Marlène Schiappa nous confie attentes et mesures pour le Grenelle des violences conjugales

Cet été, Marlène Schiappa a annoncé la tenue d'un Grenelle des violences conjugales. Mais concrètement, de quoi s'agit-il ? Quelles mesures sont envisagées ? Que peut-on attendre de ce rendez-vous, qui débute le 3 septembre à Matignon et se poursuivra jusqu'au 25 novembre ? Le Journal des Femmes a rencontré la secrétaire d'État à l'Égalité femmes-hommes pour nous éclairer sur le sujet.

Marlène Schiappa nous confie attentes et mesures pour le Grenelle des violences conjugales
© CELINE BREGAND/SIPA

"Il ne s'agit pas d'un Grenelle des bons sentiments", martèle Marlène Schiappa, déterminée. La ligne est claire. Si la secrétaire d'État à l'Égalité femmes-hommes a tenu à mettre en place un Grenelle des violences conjugales, c'est, semble-t-il, pour impulser des actions concrètes. Tandis que l'on dénombre déjà 97 féminicides en France depuis le début 2019 (contre 121 en 2018), "tout le gouvernement est engagé" pour ce rendez-vous qui débutera le 3 septembre à Matignon et dont la première réunion sera présidée par le Premier ministre Édouard Philippe, nous explique Marlène Schiappa. Une échéance pas tout à fait choisie au hasard : certes, le premier jour du Grenelle des violences coïncidera avec la rentrée, mais surtout, il s'agit d'interpeller sur la date du 03/09/19 afin de rappeler l'existence du numéro d'urgence pour les victimes de violences... le 3919, encore trop peu utilisé.

§ TÂCHES À RÉALISER:
1. Pour chacune des affirmations suivantes, dites si l'article sur le Grenelle des violences conjugales la confirme (oui ou non) et citez à l'identique les mots qui le prouvent : (a) la première réunion du Grenelle sera présidée par Édouard Philippe ; (b) 97 féminicides ont été dénombrés en France en 2018 ; (c) le Grenelle prendra fin le 3 septembre.
2. Poursuivez l'article sur le Grenelle des violences conjugales à la suite de sa dernière phrase.

§ DONNÉES FOURNIES:

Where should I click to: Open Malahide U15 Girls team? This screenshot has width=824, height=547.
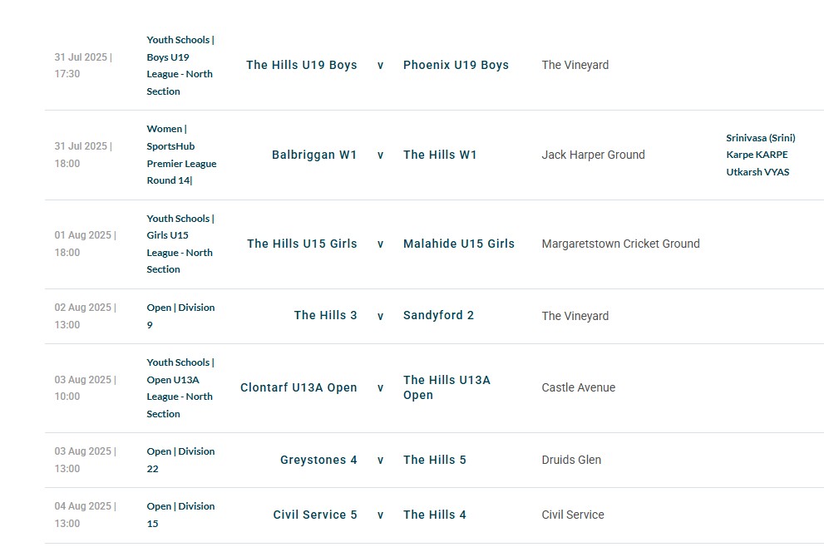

§ RÉPONSES:
1.
(a) Oui : « dont la première réunion sera présidée par le Premier ministre Édouard Philippe ».
(b) Non : « 97 féminicides en France depuis le début 2019 (contre 121 en 2018) ».
(c) Non : « qui débute le 3 septembre à Matignon et se poursuivra jusqu'au 25 novembre ».

2.
Jusqu'au 25 novembre, 80 invités, représentants de diverses organisations, se réuniront en compagnie de certains membres du gouvernement. L'objectif ? Réfléchir aux outils nécessaires à l'éradication (sinon la baisse) des violences conjugales. Un fléau que la secrétaire d'État qualifie d'une forme de "terrorisme machiste".
Qui sont donc ces invités ? Proches de victimes, avocats, policiers, représentants d'élus locaux, magistrats, journalistes et membres d'associations telles que la Maison des Femmes ou la Fondations des Femmes. Chacun, en fonction de son champ de compétence, pourra apporter sa pierre à l'édifice. Le Journal des Femmes a rencontré Marlène Schiappa, qui nous en dit davantage sur les nouvelles mesures envisagées et le déroulement du Grenelle des violences conjugales.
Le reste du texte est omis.